**Rangkaian Tugas:**
1) Jawab pertanyaan berikut berdasarkan teks tentang teknik supervisi akademik.
(a) Menurut Gwyn, teknik supervisi dapat dikelompokkan menjadi kelompok apa saja?
(b) Dalam teknik supervisi individual, supervisor berhadapan dengan siapa?
(c) Selain dengan atau tanpa pemberitahuan, atas dasar apa kunjungan kelas bisa dilaksanakan?
2) Salin tanpa perubahan bagian teks tentang teknik supervisi akademik yang dibuka dengan kata-kata yang memuat "1. Kunjungan" dan ditutup dengan "guru itu sendiri.".

**Teks:**
TEKNIK SUPERVISI AKADEMIK
Ada bermacam-macam teknik supervisi akademik dalam upaya pembinaan kemampuan
guru. Dalam hal ini meliputi pertemuan staf, kunjungan supervisi, buletin
profesional, perpustakaan profesional, laboratorium kurikulum, penilaian guru,
demonstrasi pembelajaran, pengembangan kurikulum, pengambangan petunjuk pembelajaran,
darmawisata, lokakarya, kunjungan antarkelas, bacaan profesional, dan survei
masyarakat-sekolah. Sedangkan menurut Gwyn, teknik-teknik supervisi itu bisa
dikelompokkan menjadi dua kelompok, yaitu. teknik supervisi individual,
danteknik supervisi kelompok.
Teknik supervisi individual
di sini adalah pelaksanaan supervisi yang diberikan kepada guru tertentu yang
mempunyai masalah khusus dan bersifat perorangan. Supervisor di sini hanya
berhadapan dengan seorang guru yang dipandang memiliki persoalan tertentu.
Teknik-teknik supervisi yang dikelompokkan sebagai teknik individual meliputi:
kunjungan kelas, observasi kelas, pertemuan individual, kunjungan antarkelas,
dan menilai diri sendiri. Berikut ini dijelaskan pengertian-pengertian dasarnya
secara singkat satu persatu.
1. Kunjungan
Kelas
Kunjungan kelas adalah
teknik pembinaan guru oleh kepala sekolah, pengawas, dan pembina lainnya dalam
rangka mengamati pelaksanaan proses belajar mengajar sehingga memperoleh data
yang diperlukan dalam rangka pembinaan guru. Tujuan kunjungan ini adalah
semata-mata untuk menolong guru dalam mengatasi kesulitan atau masalah mereka
di dalam kelas. Melalui kunjungan kelas, guru-guru dibantu melihat dengan jelas
masalah-masalah yang mereka alami. Menganalisisnya secara kritis dan mendorong
mereka untuk menemukan alternatif pemecahannya. Kunjungan kelas ini bisa
dilaksanakan dengan pemberitahuan atau tanpa pemberitahuan terlebih dahulu, dan
bisa juga atas dasar undangan dari guru itu sendiri.

**Data Tersedia:**
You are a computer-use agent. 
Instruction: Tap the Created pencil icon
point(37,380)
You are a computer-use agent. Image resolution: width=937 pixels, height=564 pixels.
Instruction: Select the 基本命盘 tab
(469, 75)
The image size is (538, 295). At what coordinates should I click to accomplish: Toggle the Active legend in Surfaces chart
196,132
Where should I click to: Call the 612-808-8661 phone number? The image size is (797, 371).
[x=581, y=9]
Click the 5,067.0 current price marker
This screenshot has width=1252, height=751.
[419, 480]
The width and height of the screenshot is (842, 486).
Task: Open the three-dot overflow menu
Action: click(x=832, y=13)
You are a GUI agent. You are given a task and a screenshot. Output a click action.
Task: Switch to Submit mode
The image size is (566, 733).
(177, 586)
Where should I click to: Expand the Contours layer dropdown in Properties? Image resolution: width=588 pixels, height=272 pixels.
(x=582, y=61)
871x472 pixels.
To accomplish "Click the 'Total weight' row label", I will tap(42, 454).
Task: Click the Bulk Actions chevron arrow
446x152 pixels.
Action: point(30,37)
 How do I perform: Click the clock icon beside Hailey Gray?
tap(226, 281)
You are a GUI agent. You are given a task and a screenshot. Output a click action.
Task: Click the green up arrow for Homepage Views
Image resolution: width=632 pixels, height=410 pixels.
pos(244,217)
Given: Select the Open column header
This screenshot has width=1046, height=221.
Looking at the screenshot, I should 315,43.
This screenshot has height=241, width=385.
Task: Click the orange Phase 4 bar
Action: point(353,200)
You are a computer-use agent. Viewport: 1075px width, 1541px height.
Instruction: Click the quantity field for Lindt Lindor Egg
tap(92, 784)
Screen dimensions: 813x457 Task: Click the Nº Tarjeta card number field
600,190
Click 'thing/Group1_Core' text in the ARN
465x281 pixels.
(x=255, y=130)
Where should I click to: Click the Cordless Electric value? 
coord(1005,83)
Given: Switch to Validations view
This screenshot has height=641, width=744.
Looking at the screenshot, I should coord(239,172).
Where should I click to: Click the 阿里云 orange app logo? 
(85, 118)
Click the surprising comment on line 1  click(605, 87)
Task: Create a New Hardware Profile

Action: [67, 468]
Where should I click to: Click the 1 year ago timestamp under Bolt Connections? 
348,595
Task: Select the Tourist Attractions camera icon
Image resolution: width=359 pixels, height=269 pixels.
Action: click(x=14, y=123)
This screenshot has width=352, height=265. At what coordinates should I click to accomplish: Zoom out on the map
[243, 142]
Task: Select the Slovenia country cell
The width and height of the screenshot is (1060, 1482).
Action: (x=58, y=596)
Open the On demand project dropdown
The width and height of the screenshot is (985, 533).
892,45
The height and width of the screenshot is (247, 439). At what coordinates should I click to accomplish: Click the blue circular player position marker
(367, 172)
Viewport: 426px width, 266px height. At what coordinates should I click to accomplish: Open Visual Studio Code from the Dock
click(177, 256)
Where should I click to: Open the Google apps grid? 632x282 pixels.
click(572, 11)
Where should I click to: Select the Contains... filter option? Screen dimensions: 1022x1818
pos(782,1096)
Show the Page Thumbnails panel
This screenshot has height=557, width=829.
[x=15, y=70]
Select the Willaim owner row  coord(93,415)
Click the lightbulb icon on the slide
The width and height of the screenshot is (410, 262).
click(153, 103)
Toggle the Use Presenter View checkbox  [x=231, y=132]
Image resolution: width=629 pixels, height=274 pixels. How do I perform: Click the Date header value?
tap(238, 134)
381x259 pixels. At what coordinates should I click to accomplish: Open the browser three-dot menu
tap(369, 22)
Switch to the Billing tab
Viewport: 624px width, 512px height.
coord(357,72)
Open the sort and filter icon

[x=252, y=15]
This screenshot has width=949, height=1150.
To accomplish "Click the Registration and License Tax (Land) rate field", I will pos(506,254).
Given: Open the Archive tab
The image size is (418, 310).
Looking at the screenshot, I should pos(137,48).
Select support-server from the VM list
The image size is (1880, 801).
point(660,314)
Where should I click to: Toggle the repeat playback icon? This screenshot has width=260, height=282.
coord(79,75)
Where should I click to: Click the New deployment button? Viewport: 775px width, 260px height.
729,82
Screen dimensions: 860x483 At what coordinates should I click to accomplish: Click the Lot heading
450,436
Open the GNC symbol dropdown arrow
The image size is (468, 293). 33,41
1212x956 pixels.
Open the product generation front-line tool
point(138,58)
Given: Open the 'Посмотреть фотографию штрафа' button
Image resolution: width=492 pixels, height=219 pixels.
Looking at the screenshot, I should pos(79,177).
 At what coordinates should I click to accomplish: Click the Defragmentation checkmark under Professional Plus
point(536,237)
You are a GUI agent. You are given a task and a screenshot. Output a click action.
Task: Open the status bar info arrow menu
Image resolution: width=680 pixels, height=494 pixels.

**Pembahasan Jawaban:**
1)
(a) Teknik supervisi individual dan teknik supervisi kelompok.
(b) Dengan seorang guru yang dipandang memiliki persoalan tertentu.
(c) Atas dasar undangan dari guru itu sendiri.

2)
1. Kunjungan
Kelas
Kunjungan kelas adalah
teknik pembinaan guru oleh kepala sekolah, pengawas, dan pembina lainnya dalam
rangka mengamati pelaksanaan proses belajar mengajar sehingga memperoleh data
yang diperlukan dalam rangka pembinaan guru. Tujuan kunjungan ini adalah
semata-mata untuk menolong guru dalam mengatasi kesulitan atau masalah mereka
di dalam kelas. Melalui kunjungan kelas, guru-guru dibantu melihat dengan jelas
masalah-masalah yang mereka alami. Menganalisisnya secara kritis dan mendorong
mereka untuk menemukan alternatif pemecahannya. Kunjungan kelas ini bisa
dilaksanakan dengan pemberitahuan atau tanpa pemberitahuan terlebih dahulu, dan
bisa juga atas dasar undangan dari guru itu sendiri.